In another instance, a UHF ham repeater on a pretty decent site was using a 
DB-420 style antenna (I believe it was actually an Antenna Specialists 
version). It worked great out at the horizon, but closer in mobiles would 
become noisy and portables were tough. It got changed to a Sinclair 4-element 
folded dipole, and the improvement was substantial. Slight loss out at the 
extremes of the coverage area.

I'm convinced that bigger isn't always better. You need to use the right 
antenna for the intended coverage. If all of your users are out at the extremes 
of where your repeater is located, the highest gain antenna might make more 
sense. I'd dare say that this usually isn't the case.

Chuck
WB2EDV



  - Original Message - 
  From: Keith, KB7M 
  To: Repeater-Builder@yahoogroups.com 
  Sent: Monday, November 26, 2007 11:31 AM
  Subject: Re: [Repeater-Builder] Re: Repeater Antenna Choice


  The area served by many of our radio sites (we are in Central Utah), sit at 
approximately a 12 degree downtilt from the sites.  Most of these sites are at 
3000-4000' AGL.  In some cases, we have opted for lower gain antennas to cover 
close in areas better.  We designate repeaters as local or wide area coverage 
to account for this.  Wide area repeaters get high gain antennas to aim for the 
horizon (about 50-100 miles out), and local area repeaters get lower gain 
antennas for about 5-20 miles out.  In some cases we opt for directional 
antennas such as corner reflectors or dipole arrays with all elements on one 
side of the mast when we want to cover the populated areas better at the 
expense of the back country. 
   
  -- 
  Keith McQueen
  [EMAIL PROTECTED]
  801-224-9460 
   

[Repeater-Builder] Re: Repeater Antenna Choice

2007-11-26 Thread Laryn Lohman
Chuck, how far vertically above the portables would that 420-style
antenna have been, considering the hills in the area, etc.

Laryn K8TVZ


--- In Repeater-Builder@yahoogroups.com, Chuck Kelsey [EMAIL PROTECTED]
wrote:

 We had a DB-420 style antenna (actually it was made by Signals, but
it was folded-dipole design) on our UHF repeater at work. We were
constantly having difficulty with portables being able to hit and hold
the repeater and they were no more than 1/2 mile out. The local
M/A-Com shop kept saying too much antenna. We changed it out to a
DB-408 and the problem was corrected. We are in rolling hills and the
antenna was about 70' above ground level at a water tank. I plotted
the antenna pattern against topographic map data and discovered that
the portables were in some deep nulls with the higher-gain antenna.

» LIST OF TASKS
1. Do these statements agree with the antenna discussion? Answer yes or no for each and quote the words that decide it. (a) Most of Keith's radio sites sit at 3000-4000' AGL. (b) The antenna at the water tank was about 100' above ground. (c) Local area repeaters are given high gain antennas.
2. Answer these questions from the antenna discussion:
(a) What antenna replaced the DB-420 style antenna on the UHF ham repeater?
(b) In what region are Keith's group's radio sites?
(c) What did the local M/A-Com shop keep saying about the repeater at work?
3. Carry on the antenna discussion, picking up right after its last sentence.

» EXCERPTED RECORDS
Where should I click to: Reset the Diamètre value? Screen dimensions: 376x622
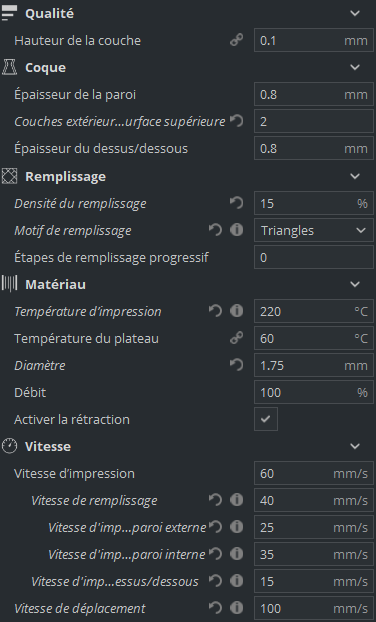click(x=236, y=365)
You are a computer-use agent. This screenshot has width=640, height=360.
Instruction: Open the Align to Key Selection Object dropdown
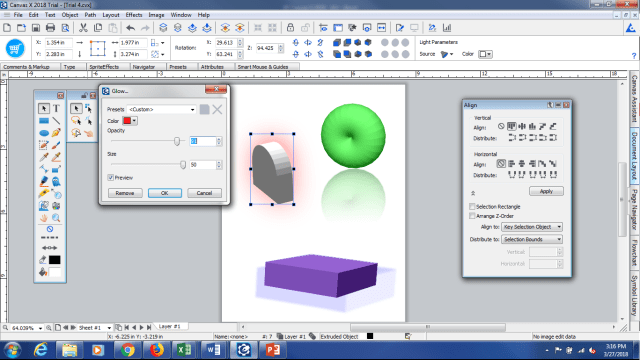point(532,227)
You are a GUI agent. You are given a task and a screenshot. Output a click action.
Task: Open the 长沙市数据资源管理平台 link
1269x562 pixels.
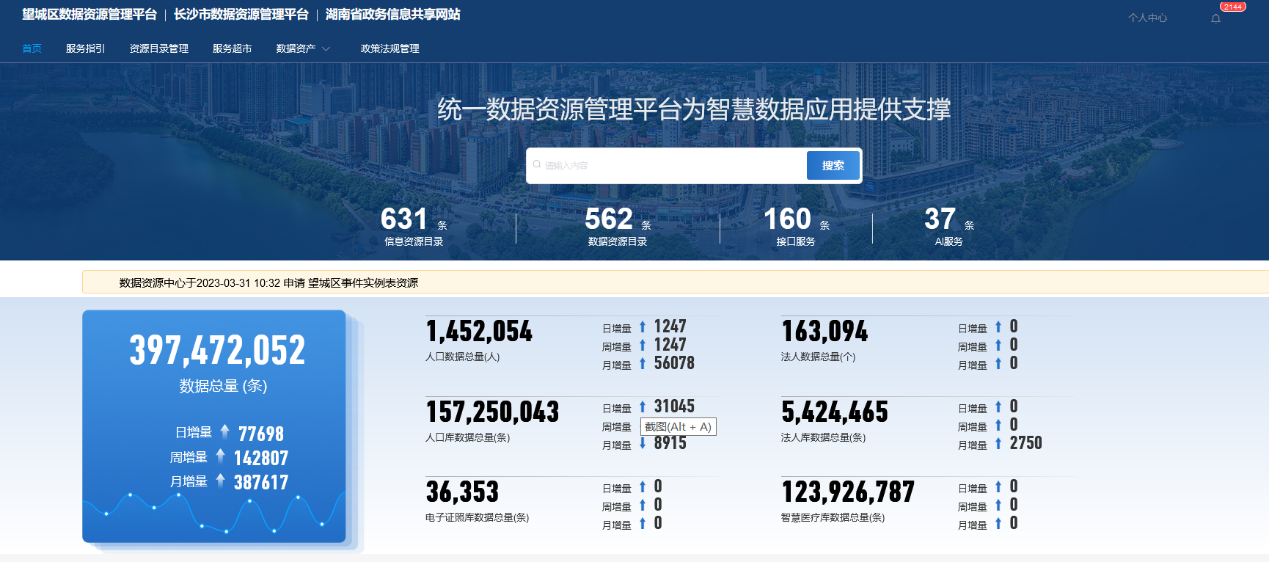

» RESPONSES PER TASK
1.
(a) Yes: "Most of these sites are at 3000-4000' AGL."
(b) No: "the antenna was about 70' above ground level at a water tank."
(c) No: "local area repeaters get lower gain antennas for about 5-20 miles out."

2.
(a) A Sinclair 4-element folded dipole.
(b) Central Utah.
(c) That it had too much antenna.

3.
 




Re: [Repeater-Builder] Re: Repeater Antenna Choice

2007-11-26 Thread Chuck Kelsey
About 275 - 280 feet.

Chuck




- Original Message - 
From: Laryn Lohman [EMAIL PROTECTED]
To: Repeater-Builder@yahoogroups.com
Sent: Monday, November 26, 2007 10:39 PM
Subject: [Repeater-Builder] Re: Repeater Antenna Choice


 Chuck, how far vertically above the portables would that 420-style
 antenna have been, considering the hills in the area, etc.
 
 Laryn K8TVZ
 
 
 --- In Repeater-Builder@yahoogroups.com, Chuck Kelsey [EMAIL PROTECTED]
 wrote:

 We had a DB-420 style antenna (actually it was made by Signals, but
 it was folded-dipole design) on our UHF repeater at work. We were
 constantly having difficulty with portables being able to hit and hold
 the repeater and they were no more than 1/2 mile out. The local
 M/A-Com shop kept saying too much antenna. We changed it out to a
 DB-408 and the problem was corrected. We are in rolling hills and the
 antenna was about 70' above ground level at a water tank. I plotted
 the antenna pattern against topographic map data and discovered that
 the portables were in some deep nulls with the higher-gain antenna.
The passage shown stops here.